Why not use the page object pattern?

The page object pattern is a design pattern for creating a code API abstraction around web pages to simplify their usage in GUI tests.

SeleniumDirector uses a “selector configuration pattern” where element selectors (id, css, xpath, etc.) are grabbed from a configuration file while the actual actions on HTML elements are not abstracted at all.

The idea of the page object pattern is is to enact a separation of concerns between the code that interacts directly with HTML and the code which interacts with the web application.

While identifying a real problem and proposing a solution that works to solve that problem, it is not the most elegant solution to that problem. There are three major problems with this approach:

It separates the wrong concerns

Every script script that interacts with a web page performs a series of actions on a set of elements. While the the process to locate those elements is a complex process that benefits from being abstracted, the actions performed on them are, by and large, not. The elements are clicked, they have text entered or one element is dragged on to another, etc.

What is often obvious to the user (e.g. username text box) is often ambiguous to code. This is, in part, because HTML’s design did not make this easy. However, HTML is here and we’re stuck with it so we need to deal with it and isolating that complexity is a smart approach.

Selenium has a number of different kinds of selectors (ID, class, attribute, xpath) each of which is appropriate to use in multitude of different situations. None of this is remotely interesting to anybody except the person writing or debugging the test - users just want to grab elements and perform actions upon them.

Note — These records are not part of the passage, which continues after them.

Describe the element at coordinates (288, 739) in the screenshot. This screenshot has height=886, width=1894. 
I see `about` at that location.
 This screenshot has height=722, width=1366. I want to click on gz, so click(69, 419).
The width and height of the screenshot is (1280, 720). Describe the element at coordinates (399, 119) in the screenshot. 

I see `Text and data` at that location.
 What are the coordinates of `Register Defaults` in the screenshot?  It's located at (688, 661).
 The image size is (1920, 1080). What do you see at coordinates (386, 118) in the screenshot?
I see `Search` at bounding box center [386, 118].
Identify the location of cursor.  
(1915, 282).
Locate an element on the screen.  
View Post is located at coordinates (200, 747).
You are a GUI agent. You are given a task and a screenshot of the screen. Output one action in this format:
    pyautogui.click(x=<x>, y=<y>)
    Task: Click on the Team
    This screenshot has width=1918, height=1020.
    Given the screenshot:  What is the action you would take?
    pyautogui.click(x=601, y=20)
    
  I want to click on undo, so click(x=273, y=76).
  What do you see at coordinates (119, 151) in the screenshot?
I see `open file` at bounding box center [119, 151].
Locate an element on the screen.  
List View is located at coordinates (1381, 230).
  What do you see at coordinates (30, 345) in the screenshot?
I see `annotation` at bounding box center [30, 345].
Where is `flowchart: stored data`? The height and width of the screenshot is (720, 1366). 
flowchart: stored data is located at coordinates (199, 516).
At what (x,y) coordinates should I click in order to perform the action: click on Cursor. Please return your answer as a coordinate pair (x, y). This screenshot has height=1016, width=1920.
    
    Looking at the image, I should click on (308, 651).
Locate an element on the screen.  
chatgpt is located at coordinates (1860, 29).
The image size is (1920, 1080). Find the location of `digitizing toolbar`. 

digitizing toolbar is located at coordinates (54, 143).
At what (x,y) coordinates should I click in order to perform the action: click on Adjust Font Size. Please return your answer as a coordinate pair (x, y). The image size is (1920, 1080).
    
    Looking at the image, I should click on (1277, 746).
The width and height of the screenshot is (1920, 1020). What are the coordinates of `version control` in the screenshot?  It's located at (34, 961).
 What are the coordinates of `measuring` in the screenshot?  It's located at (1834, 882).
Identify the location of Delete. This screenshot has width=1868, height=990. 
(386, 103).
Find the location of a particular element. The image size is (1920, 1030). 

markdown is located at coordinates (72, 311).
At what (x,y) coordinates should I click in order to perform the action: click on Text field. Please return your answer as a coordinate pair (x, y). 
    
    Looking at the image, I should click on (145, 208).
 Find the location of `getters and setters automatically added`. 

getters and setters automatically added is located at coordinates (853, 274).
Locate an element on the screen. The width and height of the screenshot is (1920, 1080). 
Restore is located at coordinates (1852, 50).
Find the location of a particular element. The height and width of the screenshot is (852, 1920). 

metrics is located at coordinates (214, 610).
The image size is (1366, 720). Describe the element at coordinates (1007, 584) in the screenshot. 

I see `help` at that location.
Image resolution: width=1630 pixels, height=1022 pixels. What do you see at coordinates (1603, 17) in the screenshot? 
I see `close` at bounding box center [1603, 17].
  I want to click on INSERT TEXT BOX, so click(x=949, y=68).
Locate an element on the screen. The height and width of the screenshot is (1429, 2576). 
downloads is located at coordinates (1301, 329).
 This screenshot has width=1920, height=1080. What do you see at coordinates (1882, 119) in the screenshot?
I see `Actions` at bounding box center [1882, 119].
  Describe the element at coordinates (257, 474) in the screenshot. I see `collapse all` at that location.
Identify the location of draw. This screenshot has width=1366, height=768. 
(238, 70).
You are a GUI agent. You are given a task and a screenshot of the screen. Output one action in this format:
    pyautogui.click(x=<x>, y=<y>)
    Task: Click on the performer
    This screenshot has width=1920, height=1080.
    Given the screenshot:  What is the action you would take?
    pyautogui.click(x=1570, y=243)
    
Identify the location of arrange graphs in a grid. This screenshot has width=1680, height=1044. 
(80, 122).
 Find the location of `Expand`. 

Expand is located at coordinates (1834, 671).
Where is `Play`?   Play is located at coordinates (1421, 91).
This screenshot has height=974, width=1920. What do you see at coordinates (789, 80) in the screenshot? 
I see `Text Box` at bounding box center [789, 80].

Whether an element is grabbed by a class selector or an ID selector is of no importance to the end user, but precisely what is done with that element is important.

Separating the concern of “how to grab an element” from “what to do with it” thus makes more sense than separating the concern of “interacting with HTML” from “interacting with the web page”.

It leads to important details about the test’s interaction being concealed by vague abstractions

The user might click, enter text, drag and drop, scroll to, etc. Whatever you do with an element that is part of the specification.

A clear example of this anti-pattern can be seen in this tutorial, ironically titled “how to write better acceptance tests”.

The page object for “Todo” has a step “create”. How is the todo created though? What did the mock user do while they were creating? Can you tell from the scenario? Nope. You have to dig in to the code in order to do figure out what happened. It literally just gives you the most abstract view possible, which would not be enough for the “customer” (say, the CEO of this todo-app business) to know if it did what they wanted.

Of course, this is still a tendency and it is entirely possible to create page objects that do not do this. Sadly, this is a tendency that is frequently actively encouraged as a “best practice”.

The page object pattern leads to more code than is necessary

In the page object pattern every page is a class and every action is a method. If you have an application with a lot of pages and a lot of potential actions that can lead to thousands of extra lines of turing complete code to maintain.

Part of the idea behind seleniumdirector is to reduce to configuration what would otherwise be code without losing the necessary expressivity to perform all of the same actions. This means that it is not only simpler to maintain for programmers, it can potentially be maintained by non-developers.